Ming terbahak. Kolaborasinya dengan yu Rah, dalam arti memperkerjakannya sebagai buruh cuci baginya sudah berjalan sekian lama. Meskipun sekarang sudah mampu digajinya sekian pembantu di rumah, tapi tetap dipertahankannya yu Rah sebagai pencuci bajunya. Itu lebih sebagai keinginannya mempertahankan seseorang yang dianggapnya tidak hanya sebatas tenaga upahan, tapi lebih sebagai seorang teman sekaligus relasi yang bisa dipercaya untuk merapikan koleksi busananya. Meski sebenarnya bisa dibinanya orang lain untuk melakukan itu. Apa yang terjadi di antara mereka, tidak seperti majikan dan pembantu, atau juragan dengan buruh. Tidak mengarah vertikal melainkan lebih terkesan sebagai sesuatu yang horizontal.
“Yo wis, itu di meja ada nasi liwet 2 bungkus, kubeli pas sarapan.
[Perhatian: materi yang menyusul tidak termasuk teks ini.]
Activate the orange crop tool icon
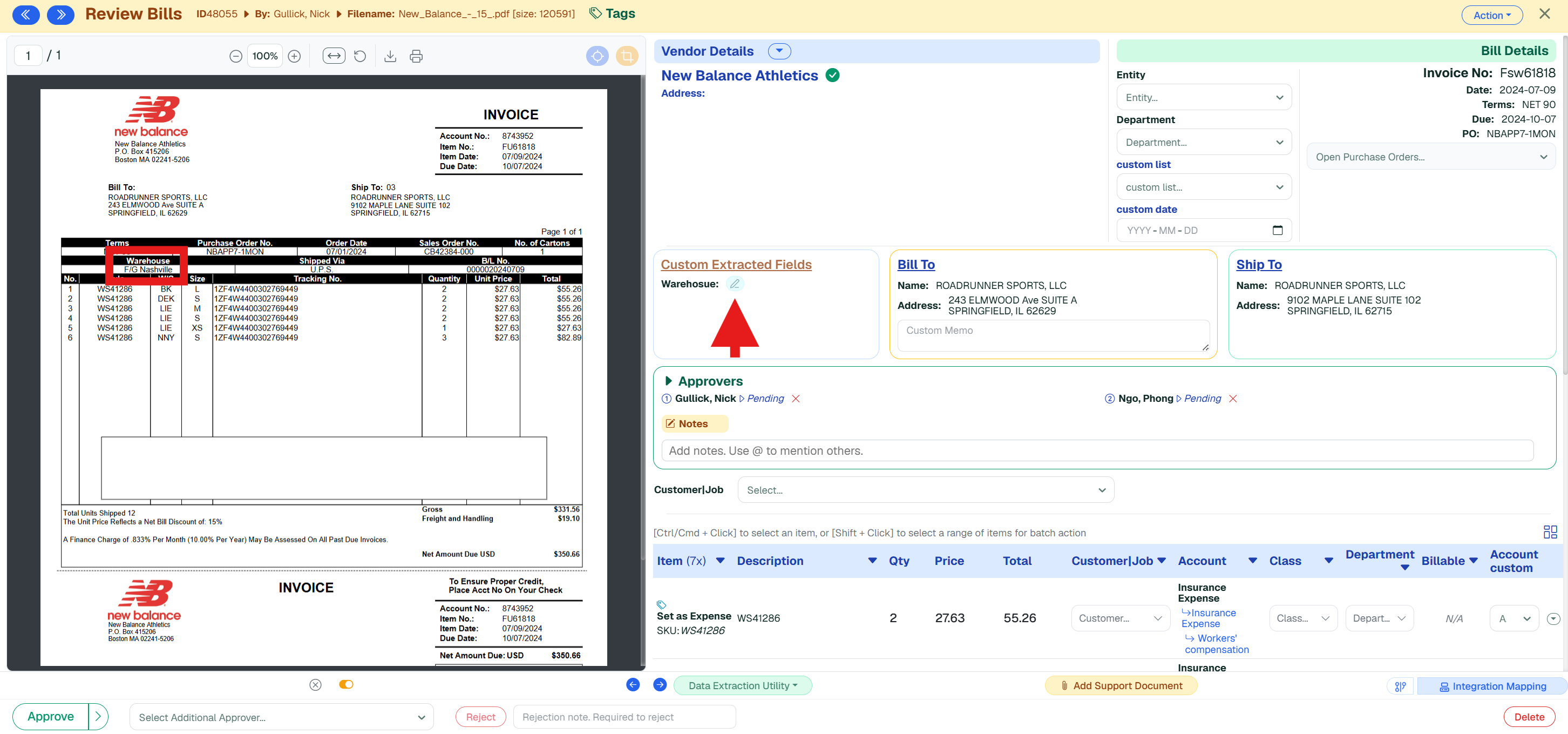627,56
Kalau tidak mampu membuatmu kekenyangan, ya kebangetan.”
“Tidak kekenyangan, tapi kenyang biasa.”
Ming makin terbahak “Makanya kau tidak pernah kurus meski kerja seberat itu, dari dulu badanmu ginak-ginuk(gemuk montok).”
“Ben (biar), nanti kalau kurus, malah bisa dikuntit anjing, dikira tengkleng (makanan sejenis gulai yang terdiri dari tulang-tulang kambing),” sergah yu Rah sembari mulai menyantap nasi liwetnya. “Oya cik, nanti aku minta korannya ya?”
Ambil saja, sudah numpuk di gudang. Kemarin ditawar pemulung, tapi kok harganya murah banget, ya tidak jadi kujual, biar untukmu saja.”
“Harga koran bekas yo segitu itu. Tapi yang kuminta bukan cuma koran bekas, aku perlu yang baru.”